Dissecting the Supramolecular Dispersion of Fullerenes by Proteins/Peptides: Amino Acid Ranking and Driving Forces for Binding to C(60)

Molecular dynamics simulations were used to quantitatively investigate the interactions between the twenty proteinogenic amino acids and C(60). The conserved amino acid backbone gave a constant energetic interaction ~5.4 kcal mol(−1), while the contribution to the binding due to the amino acid side chains was found to be up to ~5 kcal mol(−1) for tryptophan but lower, to a point where it was slightly destabilizing, for glutamic acid. The effects of the interplay between van der Waals, hydrophobic, and polar solvation interactions on the various aspects of the binding of the amino acids, which were grouped as aromatic, charged, polar and hydrophobic, are discussed. Although π–π interactions were dominant, surfactant-like and hydrophobic effects were also observed. In the molecular dynamics simulations, the interacting residues displayed a tendency to visit configurations (i.e., regions of the Ramachandran plot) that were absent when C(60) was not present. The amino acid backbone assumed a “tepee-like” geometrical structure to maximize interactions with the fullerene cage. Well-defined conformations of the most interactive amino acids (Trp, Arg, Met) side chains were identified upon C(60) binding.
────────────────────
▶ What to produce: In the abstract on amino acid binding to C(60), which amino acid's side chain contributed up to about 5 kcal mol(−1) to the binding?
────────────────────
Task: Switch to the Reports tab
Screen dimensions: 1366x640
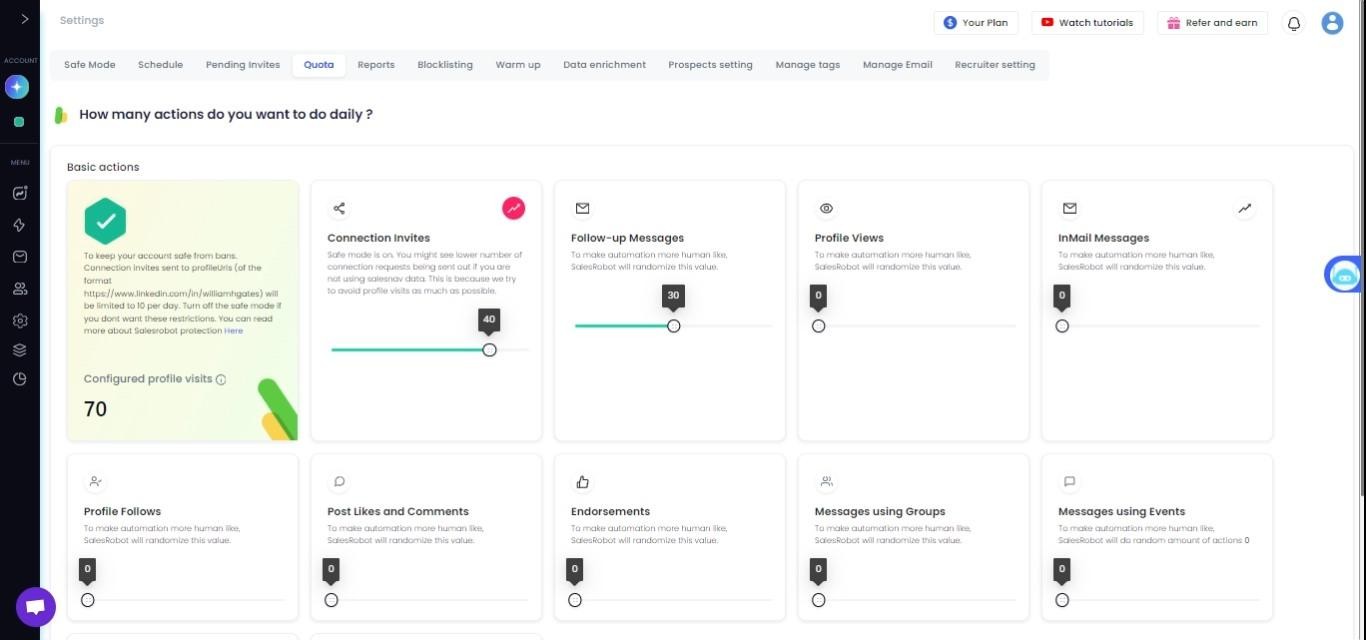Action: pos(376,64)
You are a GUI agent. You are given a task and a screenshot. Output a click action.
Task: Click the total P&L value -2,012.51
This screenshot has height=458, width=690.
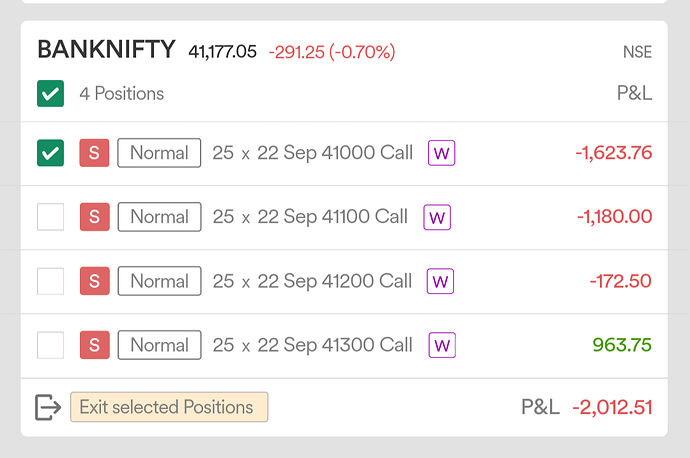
────────────────────
▶ Worked solution: Tryptophan